- Exercise aim:
A complete answer lists every line of the entries below where the string "computer" appears.

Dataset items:
^^^^
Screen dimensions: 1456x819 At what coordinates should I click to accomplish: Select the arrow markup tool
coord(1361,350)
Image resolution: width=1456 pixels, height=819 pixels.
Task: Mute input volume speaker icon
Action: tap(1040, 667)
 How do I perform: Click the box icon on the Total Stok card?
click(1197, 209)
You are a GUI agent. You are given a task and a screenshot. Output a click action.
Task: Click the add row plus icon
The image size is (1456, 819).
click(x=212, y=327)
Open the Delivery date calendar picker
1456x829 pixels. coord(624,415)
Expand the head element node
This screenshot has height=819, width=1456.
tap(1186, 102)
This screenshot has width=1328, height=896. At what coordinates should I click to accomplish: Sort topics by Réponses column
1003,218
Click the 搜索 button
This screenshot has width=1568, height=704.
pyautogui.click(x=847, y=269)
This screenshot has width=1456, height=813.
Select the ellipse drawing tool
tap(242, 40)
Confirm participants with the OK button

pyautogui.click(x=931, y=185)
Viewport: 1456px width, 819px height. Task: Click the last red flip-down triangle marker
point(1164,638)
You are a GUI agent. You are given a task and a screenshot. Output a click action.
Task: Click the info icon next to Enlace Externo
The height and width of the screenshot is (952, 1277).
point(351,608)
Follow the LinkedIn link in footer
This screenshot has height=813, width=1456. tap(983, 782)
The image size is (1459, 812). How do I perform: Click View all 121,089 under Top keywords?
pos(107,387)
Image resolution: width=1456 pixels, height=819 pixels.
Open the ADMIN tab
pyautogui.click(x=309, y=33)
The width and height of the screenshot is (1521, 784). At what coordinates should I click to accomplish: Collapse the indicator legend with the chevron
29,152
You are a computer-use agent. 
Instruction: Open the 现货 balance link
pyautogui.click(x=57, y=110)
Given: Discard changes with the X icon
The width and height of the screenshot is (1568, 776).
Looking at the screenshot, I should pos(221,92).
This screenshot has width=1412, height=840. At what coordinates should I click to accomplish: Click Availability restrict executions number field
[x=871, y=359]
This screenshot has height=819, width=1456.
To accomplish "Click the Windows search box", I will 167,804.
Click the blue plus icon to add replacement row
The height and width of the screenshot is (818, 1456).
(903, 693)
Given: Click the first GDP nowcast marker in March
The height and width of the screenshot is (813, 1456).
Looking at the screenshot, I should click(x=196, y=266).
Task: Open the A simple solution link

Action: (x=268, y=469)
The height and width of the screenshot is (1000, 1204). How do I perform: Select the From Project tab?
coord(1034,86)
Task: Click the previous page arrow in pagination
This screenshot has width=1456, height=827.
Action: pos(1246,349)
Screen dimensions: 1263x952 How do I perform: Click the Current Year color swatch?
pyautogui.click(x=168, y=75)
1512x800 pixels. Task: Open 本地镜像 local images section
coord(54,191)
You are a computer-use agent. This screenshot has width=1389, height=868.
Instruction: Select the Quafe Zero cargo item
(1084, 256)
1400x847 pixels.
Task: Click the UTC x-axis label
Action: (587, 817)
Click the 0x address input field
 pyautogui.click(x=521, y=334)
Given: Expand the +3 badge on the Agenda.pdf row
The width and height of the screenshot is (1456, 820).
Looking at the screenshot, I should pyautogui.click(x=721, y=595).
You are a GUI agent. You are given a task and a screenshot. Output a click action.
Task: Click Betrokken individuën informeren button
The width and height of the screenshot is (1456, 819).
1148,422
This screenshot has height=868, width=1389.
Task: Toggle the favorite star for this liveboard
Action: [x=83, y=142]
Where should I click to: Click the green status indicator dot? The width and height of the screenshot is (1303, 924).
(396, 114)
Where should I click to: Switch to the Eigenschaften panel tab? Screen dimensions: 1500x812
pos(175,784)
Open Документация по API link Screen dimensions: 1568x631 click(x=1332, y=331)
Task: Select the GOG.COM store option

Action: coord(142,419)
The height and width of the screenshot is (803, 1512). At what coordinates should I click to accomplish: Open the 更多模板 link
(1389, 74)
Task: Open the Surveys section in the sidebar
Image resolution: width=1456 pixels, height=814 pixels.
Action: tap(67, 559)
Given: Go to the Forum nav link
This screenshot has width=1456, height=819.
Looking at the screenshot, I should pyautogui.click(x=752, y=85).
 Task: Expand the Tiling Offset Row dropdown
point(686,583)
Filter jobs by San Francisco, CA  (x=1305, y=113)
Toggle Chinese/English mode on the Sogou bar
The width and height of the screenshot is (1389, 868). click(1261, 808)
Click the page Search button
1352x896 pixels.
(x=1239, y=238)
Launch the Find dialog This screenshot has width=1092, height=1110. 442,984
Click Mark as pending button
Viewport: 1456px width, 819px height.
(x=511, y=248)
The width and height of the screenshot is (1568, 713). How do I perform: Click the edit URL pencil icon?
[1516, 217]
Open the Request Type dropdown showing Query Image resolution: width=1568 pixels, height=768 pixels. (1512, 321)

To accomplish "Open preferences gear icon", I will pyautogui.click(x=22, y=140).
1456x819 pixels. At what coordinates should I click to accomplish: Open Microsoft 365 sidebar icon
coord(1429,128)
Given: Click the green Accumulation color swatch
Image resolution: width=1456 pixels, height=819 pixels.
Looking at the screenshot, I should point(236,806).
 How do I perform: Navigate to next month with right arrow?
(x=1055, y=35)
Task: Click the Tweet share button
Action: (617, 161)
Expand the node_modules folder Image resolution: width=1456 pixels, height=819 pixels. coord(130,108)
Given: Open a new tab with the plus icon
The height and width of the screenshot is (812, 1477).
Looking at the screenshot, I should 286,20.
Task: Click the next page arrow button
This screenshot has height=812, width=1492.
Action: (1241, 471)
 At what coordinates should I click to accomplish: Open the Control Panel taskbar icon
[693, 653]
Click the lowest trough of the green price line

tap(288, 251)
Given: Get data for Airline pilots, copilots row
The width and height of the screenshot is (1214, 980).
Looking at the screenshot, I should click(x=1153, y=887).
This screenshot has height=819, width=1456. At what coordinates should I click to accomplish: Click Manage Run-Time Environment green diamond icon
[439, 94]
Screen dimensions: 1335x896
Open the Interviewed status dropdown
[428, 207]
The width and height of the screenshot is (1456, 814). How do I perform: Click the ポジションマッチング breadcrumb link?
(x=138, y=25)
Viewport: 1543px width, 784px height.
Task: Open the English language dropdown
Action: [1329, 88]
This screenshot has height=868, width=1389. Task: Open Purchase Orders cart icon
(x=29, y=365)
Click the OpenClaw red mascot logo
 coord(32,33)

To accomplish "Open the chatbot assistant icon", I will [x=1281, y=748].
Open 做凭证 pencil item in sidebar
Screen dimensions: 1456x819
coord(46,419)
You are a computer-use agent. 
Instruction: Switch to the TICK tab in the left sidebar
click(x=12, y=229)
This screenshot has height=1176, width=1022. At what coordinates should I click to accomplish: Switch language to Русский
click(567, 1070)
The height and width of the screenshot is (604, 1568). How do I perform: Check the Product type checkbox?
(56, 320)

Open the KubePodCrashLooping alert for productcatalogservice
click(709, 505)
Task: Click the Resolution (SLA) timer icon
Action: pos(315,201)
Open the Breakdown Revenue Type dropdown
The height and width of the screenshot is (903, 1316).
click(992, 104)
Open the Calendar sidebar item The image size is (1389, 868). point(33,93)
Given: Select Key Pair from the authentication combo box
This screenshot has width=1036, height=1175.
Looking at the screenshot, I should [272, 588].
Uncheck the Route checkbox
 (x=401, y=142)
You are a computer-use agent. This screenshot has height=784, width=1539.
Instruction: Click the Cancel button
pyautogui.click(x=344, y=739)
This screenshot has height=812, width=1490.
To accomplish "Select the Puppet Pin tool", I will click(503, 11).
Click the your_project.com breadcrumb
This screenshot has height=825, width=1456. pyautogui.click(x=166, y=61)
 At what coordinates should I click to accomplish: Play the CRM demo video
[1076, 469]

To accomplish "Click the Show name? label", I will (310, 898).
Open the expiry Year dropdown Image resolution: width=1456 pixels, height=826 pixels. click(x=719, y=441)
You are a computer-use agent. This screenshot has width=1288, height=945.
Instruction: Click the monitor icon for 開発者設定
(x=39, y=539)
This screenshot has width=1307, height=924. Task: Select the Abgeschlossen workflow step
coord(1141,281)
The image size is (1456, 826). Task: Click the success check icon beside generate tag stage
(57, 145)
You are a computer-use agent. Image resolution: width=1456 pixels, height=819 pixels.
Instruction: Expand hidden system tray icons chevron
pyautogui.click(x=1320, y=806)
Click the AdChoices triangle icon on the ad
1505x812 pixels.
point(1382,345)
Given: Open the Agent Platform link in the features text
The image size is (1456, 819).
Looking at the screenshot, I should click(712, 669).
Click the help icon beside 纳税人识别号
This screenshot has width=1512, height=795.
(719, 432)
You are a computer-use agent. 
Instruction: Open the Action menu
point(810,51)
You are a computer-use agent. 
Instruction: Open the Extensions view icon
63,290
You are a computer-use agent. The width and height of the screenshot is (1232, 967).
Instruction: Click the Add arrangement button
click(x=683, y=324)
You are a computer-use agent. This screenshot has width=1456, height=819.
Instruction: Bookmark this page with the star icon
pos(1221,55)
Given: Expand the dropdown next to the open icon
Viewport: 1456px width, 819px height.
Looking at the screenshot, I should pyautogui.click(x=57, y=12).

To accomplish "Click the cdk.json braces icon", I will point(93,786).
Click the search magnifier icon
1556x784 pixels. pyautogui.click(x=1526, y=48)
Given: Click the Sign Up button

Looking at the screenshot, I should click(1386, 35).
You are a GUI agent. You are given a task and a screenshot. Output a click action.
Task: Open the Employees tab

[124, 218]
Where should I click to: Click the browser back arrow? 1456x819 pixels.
^^^^
- Answer space:
You are a computer-use agent. 
You are a computer-use agent. This screenshot has width=1389, height=868.
You are a computer-use agent. 
You are a computer-use agent. This screenshot has height=784, width=1539.
You are a computer-use agent. This screenshot has width=1288, height=945.
You are a computer-use agent. Image resolution: width=1456 pixels, height=819 pixels.
You are a computer-use agent. 
You are a computer-use agent. 
You are a computer-use agent. The width and height of the screenshot is (1232, 967).
You are a computer-use agent. This screenshot has width=1456, height=819.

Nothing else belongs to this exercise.